OPINION BOUCAR DIOUF

L’appropriation utérine

La semaine passée, on a marché encore pour le corps de la femme.

Après la promenade annuelle des pro-vie américains qui ont les yeux et les convictions braqués sur l’utérus, il y eut aussi la Marche des femmes, qui mobilisait celles qui réclament et espèrent que les changements dans la santé et la sécurité physique et économique des femmes arrivent à grands pas.

Les droits des hommes sont sacrés, mais pour ceux de l’autre moitié de l’humanité, il faut encore négocier, et ce ne sont pas les endroits sur la terre où les phallocrates serrent les rangs qui manquent. Cette obsession pathologique pour le contrôle du corps des femmes, mais surtout leur appareil reproducteur, ressemble à une malédiction historique dont certains esprits mâles attardés ont bien de la difficulté à s’affranchir.

Lorsque j’enseignais, j’aimais aborder ironiquement ces dérives masculines en prenant à témoin l’histoire des sciences et plus précisément celle de la physiologie de la reproduction. Pour cause, les premiers scientifiques à étudier l’appareil génital féminin étaient très majoritairement masculins et leur vision biaisée de la sexualité féminine a laissé dans les livres beaucoup de conneries.

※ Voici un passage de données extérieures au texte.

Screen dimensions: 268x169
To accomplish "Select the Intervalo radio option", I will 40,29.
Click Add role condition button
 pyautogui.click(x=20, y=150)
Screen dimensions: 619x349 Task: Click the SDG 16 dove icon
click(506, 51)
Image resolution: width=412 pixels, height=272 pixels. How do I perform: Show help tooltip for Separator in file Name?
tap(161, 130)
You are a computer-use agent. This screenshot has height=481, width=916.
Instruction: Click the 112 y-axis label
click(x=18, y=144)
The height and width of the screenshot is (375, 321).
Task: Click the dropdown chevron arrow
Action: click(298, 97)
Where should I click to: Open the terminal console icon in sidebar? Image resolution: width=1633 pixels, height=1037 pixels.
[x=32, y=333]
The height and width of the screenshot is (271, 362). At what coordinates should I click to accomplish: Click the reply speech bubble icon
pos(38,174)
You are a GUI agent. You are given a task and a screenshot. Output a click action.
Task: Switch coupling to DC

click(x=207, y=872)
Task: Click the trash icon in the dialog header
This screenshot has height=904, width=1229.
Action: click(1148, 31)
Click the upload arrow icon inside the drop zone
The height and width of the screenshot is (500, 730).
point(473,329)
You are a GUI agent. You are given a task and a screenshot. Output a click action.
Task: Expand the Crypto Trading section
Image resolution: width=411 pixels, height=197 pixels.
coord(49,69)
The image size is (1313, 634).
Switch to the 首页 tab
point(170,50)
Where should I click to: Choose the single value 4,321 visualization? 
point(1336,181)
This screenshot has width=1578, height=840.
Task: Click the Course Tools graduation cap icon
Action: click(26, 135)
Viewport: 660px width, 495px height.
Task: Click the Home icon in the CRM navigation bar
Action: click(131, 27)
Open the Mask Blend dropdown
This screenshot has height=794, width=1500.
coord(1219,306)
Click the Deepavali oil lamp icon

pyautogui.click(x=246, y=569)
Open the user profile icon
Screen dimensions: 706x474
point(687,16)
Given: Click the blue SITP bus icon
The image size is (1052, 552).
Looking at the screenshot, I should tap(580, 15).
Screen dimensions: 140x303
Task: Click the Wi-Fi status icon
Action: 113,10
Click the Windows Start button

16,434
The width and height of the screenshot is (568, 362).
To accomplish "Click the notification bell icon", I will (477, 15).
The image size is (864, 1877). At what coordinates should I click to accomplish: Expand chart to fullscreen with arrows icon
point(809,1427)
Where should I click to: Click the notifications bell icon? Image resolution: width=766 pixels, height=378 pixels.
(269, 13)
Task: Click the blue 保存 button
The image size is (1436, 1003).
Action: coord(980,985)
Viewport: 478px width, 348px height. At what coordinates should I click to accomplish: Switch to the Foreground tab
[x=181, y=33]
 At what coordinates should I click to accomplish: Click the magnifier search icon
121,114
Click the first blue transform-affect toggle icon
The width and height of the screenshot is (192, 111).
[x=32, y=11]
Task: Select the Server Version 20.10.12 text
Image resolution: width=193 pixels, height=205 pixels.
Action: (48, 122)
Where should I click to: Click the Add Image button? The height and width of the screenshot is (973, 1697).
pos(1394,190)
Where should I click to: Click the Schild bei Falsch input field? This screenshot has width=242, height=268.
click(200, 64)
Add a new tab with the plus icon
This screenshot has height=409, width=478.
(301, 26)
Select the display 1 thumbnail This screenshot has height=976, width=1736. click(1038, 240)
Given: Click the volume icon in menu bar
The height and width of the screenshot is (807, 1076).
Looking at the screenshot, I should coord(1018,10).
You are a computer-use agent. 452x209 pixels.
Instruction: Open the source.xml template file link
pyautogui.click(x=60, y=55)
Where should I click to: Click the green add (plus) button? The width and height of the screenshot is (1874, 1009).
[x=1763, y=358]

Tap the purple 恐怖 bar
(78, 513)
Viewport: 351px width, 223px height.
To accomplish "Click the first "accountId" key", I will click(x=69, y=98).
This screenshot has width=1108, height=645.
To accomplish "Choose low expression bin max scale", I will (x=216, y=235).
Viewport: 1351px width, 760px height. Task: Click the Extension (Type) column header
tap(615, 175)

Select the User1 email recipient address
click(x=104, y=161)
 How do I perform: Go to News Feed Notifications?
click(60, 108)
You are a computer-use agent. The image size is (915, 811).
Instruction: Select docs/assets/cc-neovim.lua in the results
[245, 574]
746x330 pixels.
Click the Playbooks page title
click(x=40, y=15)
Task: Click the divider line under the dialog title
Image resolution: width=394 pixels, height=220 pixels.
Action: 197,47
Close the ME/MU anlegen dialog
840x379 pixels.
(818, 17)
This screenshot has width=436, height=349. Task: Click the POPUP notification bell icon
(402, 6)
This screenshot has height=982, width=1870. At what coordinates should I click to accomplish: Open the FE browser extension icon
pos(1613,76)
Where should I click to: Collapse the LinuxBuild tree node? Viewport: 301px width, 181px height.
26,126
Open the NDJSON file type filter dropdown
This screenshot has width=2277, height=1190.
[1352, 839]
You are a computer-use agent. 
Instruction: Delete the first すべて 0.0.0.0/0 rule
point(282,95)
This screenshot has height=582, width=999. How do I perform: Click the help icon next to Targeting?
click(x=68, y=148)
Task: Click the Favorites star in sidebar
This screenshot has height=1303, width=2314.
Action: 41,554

Est-ce étonnant, au fond ? Retirer la jaquette le soir et réaliser sous la couverture que le soi-disant grand connaisseur de jour a tout faux sur notre sexualité, voilà qui n’avait certainement rien de surprenant pour bon nombre de ces dames !

Quand j’étudiais la physiologie, on apprenait par exemple qu’une des fonctions de la jouissance au féminin était de propulser les spermatozoïdes vers l’avant. C’est comme si les cris d’extase de la femme étaient reliés à un aspirateur central qui entraînait les spermatozoïdes vers l’ovule. Il a fallu, entre autres, le regard d’une femme appelée Elisabeth A. Lloyd, de l’Université de l’Indiana, pour ébranler ces liens sans nuances qu’on faisait entre orgasme féminin et conception. En 2006, sa publication intitulée L’affaire de l’orgasme féminin : des biais dans l’étude de l’évolution a bousculé bien des certitudes. « Si les femmes avaient besoin d’avoir un orgasme pour tomber enceintes, vous ne seriez probablement pas là pour en parler », avait-elle indiqué, à juste titre, à ses collègues masculins.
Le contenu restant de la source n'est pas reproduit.